Anglican bishops from developing countries are expected to agree on a pact this week condemning the ordination of gay clergy, according to Nigeria’s Archbishop.
The church of Nigeria’s standing committee led by Peter Akinola in a message to the country said: ”The Church affirms our commitment to the total rejection of the evil of homosexuality which is a perversion of human dignity”.
He encourages the National Assembly to ratify the Bill prohibiting the legality of homosexuality since it is incongruent with the teachings of the Bible, Quran and the basic African traditional values”.
The agreement, due to be signed later this week by clerics from Africa, Latin America, the Middle East and Asia meeting in Kigali Rwanda, is expected to deepen rifts between the conservatives from the “Global South” and liberals in the US and Europe.
The row over gay bishops in the Anglican Communion has reached a new level recently after liberal clergy in the UK suggested teaming up with ideologically similar US churches, while the denomination’s most traditional church called for pro-gay congregations to be “excised.”
The Church of Nigeria says it is unfair to have to accommodate gay affirming churches, calling them “a cancerous lump in the body (which) should be excised if it has defied every known cure. To attempt to condition the whole body to accommodate it will lead to the avoidable death of the patient.”
The African church added: “We encourage the Archbishop of Canterbury to persuade those who have chosen to “walk apart” to return to the path chosen by successive generations of our forbears.”
This summer’s General Convention of the US Episcopal Church displeased conservative members after failing to ban the ordination of homosexual bishops, stemming from the outcry of the appointment of New Hampshire Bishop Gene Robinson in 2003.

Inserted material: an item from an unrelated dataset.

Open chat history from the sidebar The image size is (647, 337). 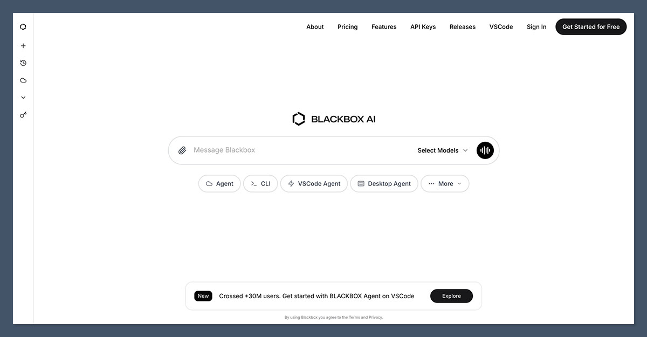pyautogui.click(x=23, y=63)
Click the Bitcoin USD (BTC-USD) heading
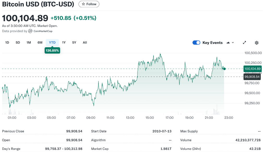Viewport: 267px width, 153px height. tap(38, 4)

The US Episcopal Church agreed on a watered down version of a proposal which would have banned the appointment of gay clergy.
Following the Convention, conservative bishops from San Joaquin, California, South Carolina and Pittsburgh expressed dismay at the “painful complication” created when the church called for “restraint” in the ordination of gay clergy and appointed Bishop Katharine Jefferts Schori, a supporter of gay rights, as its first female head.
The Gay and Lesbian Humanist Association view Nigeria as having the most oppressive piece of anti-gay legislation anywhere in the world. Homosexual practices in Nigeria are currently punishable by up to five years imprisonment.